After the termination of his employment plaintiff brought this action to recover commissions on the insurance policies issued by him during the course of his employment.Murphy alleged in his complaint an oral agreement with the insurance company whereby he was to receive a commission of fifty per cent of the premiums paid for such policies.
At trial, being unable to produce evidence of an agreement with the insurance company, plaintiff moved to amend his complaint so as to include a count of quantum meruit. The trial judge refused to permit the amendment and at the close of plaintiff's case entered a non-suit which the court en banc refused to remove. The amount in controversy being in excess of $5,000, the appeal was properly taken to this Court.

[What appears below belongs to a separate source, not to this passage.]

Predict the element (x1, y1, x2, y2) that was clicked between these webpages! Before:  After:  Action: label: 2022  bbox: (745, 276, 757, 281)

The judgment must be affirmed. Plaintiff failed to offer evidence that the services he rendered in writing policies of term life insurance were separate and distinct from the duties of his regular employment and that he was to receive compensation in addition to his salary for these services. The failure of plaintiff to offer such proof is fatal to his claim whether he proceeds upon the theory of an express contract for commissions or upon quantum meruit for the value of his services. Cf. Birdsall-Friedman Co. v. Globe and Rutgers Ins. Co., 326 Pa. 404, 408, 190 Atl. 924 (1937). See 58 Am. Jur., Work and Labor, § 34 at 538 (1948).
Parenthetically, it would seem most unusual that the finance companies would permit an employe, called upon to exercise honest judgment as to whether loan applicants were good credit risks, also to have a conflicting financial interest in approving applications regardless of credit ratings so as to maximize his insurance commissions.